My ears have heard, but now my eyes have seen. After Job met God, he said, “My ears had heard of you but now my eyes have seen you” (Job 42:5). Before this encounter Job knew God. But after this encounter, it is as though Job tasted God at a deeper and more intimate level. He came to know himself as one who is broken and needy. More than that he came to know God more intimately. He repented (Job 42:6) and was blessed even more than before (Job 42:12).

Only by God’s grace have I tasted God’s goodness. Sometimes I almost feel guilty that I am living such a charmed life of seemingly limitless and endless love, joy and peace (Gal 5:22). I know that the goodness that I “taste and see” is entirely God’s mercy, grace and blessing, none of which I deserve. Virtually every day, if I recount it, I can still vividly and experientially “taste and see” just how good God has been and still is through these events (to list but a few):

VIII. What is the knowledge that comes through tasting?

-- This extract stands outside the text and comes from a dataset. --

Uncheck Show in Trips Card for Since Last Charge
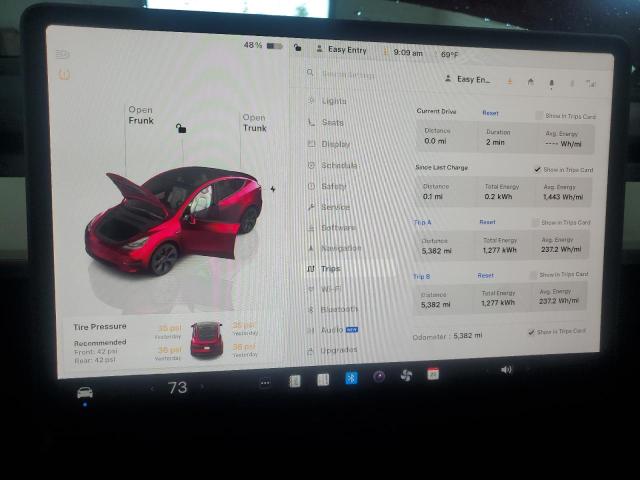 pos(538,169)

It is perhaps a far deeper level of knowing than simply knowing facts and knowledge and information.

I will never forget that face.” As a doctor I have sadly witnessed numerous patients face the fact that their mortality is upon them. When I was practicing Oncology 2 decades ago, I once entered a hospital room to consult on a patient with terminal lung cancer. The moment she saw me, she immediately had the look of horror on her face as she repeated these eerie words, “I will never forget that face. I will never forget that face.” This almost creeped me out. Surprised, I asked her, “Why do you say that, maam?” She said, “You were the first person to tell me that I was going to die.” I had forgotten that I had seen her in the clinic many months ago. According to her I was the first person to inform her of her terminal diagnosis. Since that time, she lost much weight and became gaunt as the cancer spread. Though I had forgotten meeting her, she never forgot my face! The psalmist poetically describes our mortality as “walking through the valley of the shadow of death” (Ps 23:4).

One who lives from everlasting to everlasting. The taste of death is agonizing for anyone and everyone. But because of our sins, all human beings without exception will some day experience and taste the horrifying and horrible power of death (Rom 6:23). But there is one who lives from eternity to eternity in the very bosum of the father (Jn 1:18, NASB) with life everlasting (Ps 90:2).

Christ tasted death for us. But for us, Jesus tasted death (Heb 2:9), so that we who deserve death may receive, experience and taste life everlasting. Jesus became poor so that we can become rich (2 Cor 8:9). Jesus lost his life as a ransom (Mk 10:45) in order to give us lives of freedom (2 Cor 3:17; Gal 5:1). Jesus lost his sonship and was excluded from his royal family, so that we can be included and adopted as heirs and co-heirs of the kingdom (Rom 8:17). This is the gospel and the good news of the grace of God (Ac 20:24) that God gave us to live out in life and community, and to share with the world.